Photo: San Francisco Bike Party reminds us about the memorial for Nancy Ho at the corner of Fremont and Mission. Stop by and pay your respects if you get the chance. So sad.
I’ve biked to work now for roughly 6 months. Used up my 100 handy-wipes. Flattened a tire. No injuries, knock on wood, despite the urban mess I ride through every morning and evening. 4th and Townsend, the intersection of a freeway onramp and an active commuter train station, I’ve nicknamed: “CrazyTown-send” for the apparent suspension of common sense and civil law.
At first, I was largely angry when I arrived at work. I was hot, I was upset at the rudeness of drivers. Tangling with your life every morning gives you a shot of adrenalin that’s hard to dampen.

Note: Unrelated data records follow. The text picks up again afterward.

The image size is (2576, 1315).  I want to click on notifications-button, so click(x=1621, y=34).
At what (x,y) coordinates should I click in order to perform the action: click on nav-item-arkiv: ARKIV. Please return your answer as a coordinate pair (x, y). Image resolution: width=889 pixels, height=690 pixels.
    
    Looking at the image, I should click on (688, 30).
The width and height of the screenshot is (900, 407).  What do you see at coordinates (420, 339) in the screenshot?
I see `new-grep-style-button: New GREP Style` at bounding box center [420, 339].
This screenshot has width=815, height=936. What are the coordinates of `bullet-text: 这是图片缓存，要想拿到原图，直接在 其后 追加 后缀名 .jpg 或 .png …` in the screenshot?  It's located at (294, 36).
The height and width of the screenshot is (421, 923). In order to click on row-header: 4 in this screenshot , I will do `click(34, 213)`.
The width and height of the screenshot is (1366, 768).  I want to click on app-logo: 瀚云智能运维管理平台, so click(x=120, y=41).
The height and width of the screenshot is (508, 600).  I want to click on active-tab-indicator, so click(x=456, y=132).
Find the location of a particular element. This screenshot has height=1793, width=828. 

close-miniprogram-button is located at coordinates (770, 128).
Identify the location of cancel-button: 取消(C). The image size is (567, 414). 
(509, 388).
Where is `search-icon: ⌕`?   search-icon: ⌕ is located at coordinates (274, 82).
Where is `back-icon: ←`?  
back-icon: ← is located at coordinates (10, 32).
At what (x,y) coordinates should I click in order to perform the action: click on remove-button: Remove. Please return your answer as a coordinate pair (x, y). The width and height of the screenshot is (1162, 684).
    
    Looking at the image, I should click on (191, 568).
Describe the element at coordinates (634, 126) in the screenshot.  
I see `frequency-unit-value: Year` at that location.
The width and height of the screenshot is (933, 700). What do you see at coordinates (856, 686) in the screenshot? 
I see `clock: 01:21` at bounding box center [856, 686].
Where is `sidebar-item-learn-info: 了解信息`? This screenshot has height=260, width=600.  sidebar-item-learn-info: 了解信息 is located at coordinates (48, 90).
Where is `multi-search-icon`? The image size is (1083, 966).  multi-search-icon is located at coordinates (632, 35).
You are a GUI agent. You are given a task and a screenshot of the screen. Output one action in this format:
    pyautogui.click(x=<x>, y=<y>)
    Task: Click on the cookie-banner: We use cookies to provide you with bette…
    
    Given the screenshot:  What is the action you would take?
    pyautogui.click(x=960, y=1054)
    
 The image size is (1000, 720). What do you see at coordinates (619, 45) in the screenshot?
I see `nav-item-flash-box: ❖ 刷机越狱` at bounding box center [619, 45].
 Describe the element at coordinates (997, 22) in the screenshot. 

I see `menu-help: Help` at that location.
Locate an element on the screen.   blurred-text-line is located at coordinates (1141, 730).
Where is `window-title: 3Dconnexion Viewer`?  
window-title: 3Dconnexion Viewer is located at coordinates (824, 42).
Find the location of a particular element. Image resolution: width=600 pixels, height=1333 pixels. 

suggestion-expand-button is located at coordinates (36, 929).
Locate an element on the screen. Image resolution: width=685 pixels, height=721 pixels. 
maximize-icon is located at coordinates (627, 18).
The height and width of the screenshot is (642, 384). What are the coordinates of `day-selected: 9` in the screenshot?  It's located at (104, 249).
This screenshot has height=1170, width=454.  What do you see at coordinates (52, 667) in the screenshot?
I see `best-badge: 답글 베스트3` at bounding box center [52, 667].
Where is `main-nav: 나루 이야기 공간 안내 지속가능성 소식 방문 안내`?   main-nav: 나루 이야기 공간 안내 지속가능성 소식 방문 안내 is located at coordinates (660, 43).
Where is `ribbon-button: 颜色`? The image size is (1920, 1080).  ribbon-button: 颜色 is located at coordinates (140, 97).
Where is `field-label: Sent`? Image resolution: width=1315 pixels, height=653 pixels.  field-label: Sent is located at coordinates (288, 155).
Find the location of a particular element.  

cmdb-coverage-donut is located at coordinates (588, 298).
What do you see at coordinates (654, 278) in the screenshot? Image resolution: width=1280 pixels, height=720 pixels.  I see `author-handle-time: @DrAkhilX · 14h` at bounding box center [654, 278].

A few months in, I stopped being angry all the time. I think this is due to an increase in fitness. Everything makes you angry when you’re hot and tired. Still- cars cut me off, didn’t signal, swerved into me, or opened doors in my face. Same stuff, just my reaction was different.
A few months after that, I started daydreaming and thinking more while riding, looking at the beautiful Bay Bridge and the Bay- mist on the water. I started tweeting little poetic descriptions of the bay “bay updates” when I arrived at work. I started de-athleticizing my apparel, wearing skirts, squishing my stuff into cuter bags. I started having fun, basically.
Perhaps month 4 or 5, I actively tried to STFU while biking. I’m pretty verbal and confrontational, and this month I was like: I said- no more yelling at cars. You do not want to be shot (famous incident of road rage in SOMA where a famous kickboxer was shot for yelling at a driver.) No more shouting “stop double-parking in the bike lane” into car windows. I did continue to tweet the infractions by the Zynga mini-bus parking in the bike lane on Townsend (and general swerving into traffic without checking for cyclists), and Gordon Biersch for leaving dumpsters in the bike lane on a very narrow part of Embarcadero.
Photo: Milton Repreza’s photo of me at Critical Mass
Last month, I actively decided to focus on the positive. It’s a parenting technique (remember: I’m an auntie of 8!)… I started saying “thank you,” to the nice people. Because they’re all around you, doing nice stuff. This has improved my ride perhaps more than anything else. Thanks, pedestrian, for stopping and letting me zip by. Thanks, bus driver, for letting me whiz around you while you’re at your stop (not recommended for the faint of heart). Thanks, car on Harrison, for letting me wheel through this stop sign without stopping- note, Harrison has *the nicest* cars in respect to cyclists over any other street in SF. Thanks, tourists, for letting me go through this big cable car turnaround crowd. Once in a while it’s a standoff of politeness: no, you go. No, you go. You first! Really. You can go. Go. (On the Division/Townsend turnaround).
I still get angry at being doored, or swerved into. People who park in bike lanes deserve a certain ring of hell (in which they are sandwiched between an Amtrak bus and Muni on a recliner bike, oh, and cab is double-parked in the bike lane, in front of them- yes, I have fantasized about this). Runners who are opposing traffic in the bike lane also need a wake-up call. It’s all somewhat balanced by the occasional politeness.